We love us some suppressed hunting! Chambered in 8.6 Blackout or 375 Raptor, both of which are designed to send heavy, big[ger] bore slugs at both supersonic and subsonic velocities (they do to .308 what 300 Blackout did to .223), the Black Collar Arms Pork Sword Stalker looks like a short, handy, heavy-hitting bolt gun that’s begging to be suppressed.

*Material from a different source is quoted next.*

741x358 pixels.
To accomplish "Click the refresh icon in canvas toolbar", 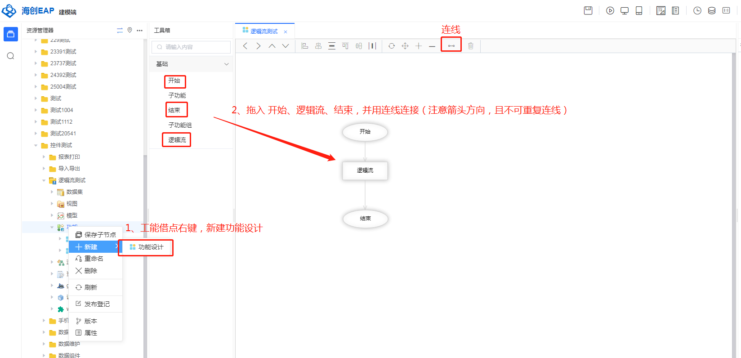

Always great to see a factory SBR option, too!

Black Collar’s press release follows:

Black Collar Arms Pork Sword Stalker

Leander, TX (10/11/2022) – Chambered in either 8.6 Blackout or 375 Raptor, the new Pork Sword Stalker from Black Collar Arms is a big bore 12-inch shorty that’s purpose built for hunting and tactical use. 

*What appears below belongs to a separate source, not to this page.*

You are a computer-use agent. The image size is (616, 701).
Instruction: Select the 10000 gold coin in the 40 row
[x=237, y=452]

Designed to fire both supersonic and subsonic ammunition, the suppressor-ready Pork Sword Stalker is compact and lightweight. It’s especially handy and capable in tight environments such as in a side-by-side or other vehicle, in a deer blind, on foot in brush or other tricky terrain, or in many tactical situations.

At the same time, the match-grade barrel, Pork Sword Custom Action, and impressive ballistics of these two, hard-hitting cartridges can deliver big game stopping energy on targets hundreds of yards away with fantastic accuracy. For example, the Pork Sword Stalker in 375 Raptor delivers 270 grain soft point projectiles with sub-MOA accuracy and over 1,000 ft-lbs of retained energy onto targets beyond 550 yards away. All from a 12-inch barrel!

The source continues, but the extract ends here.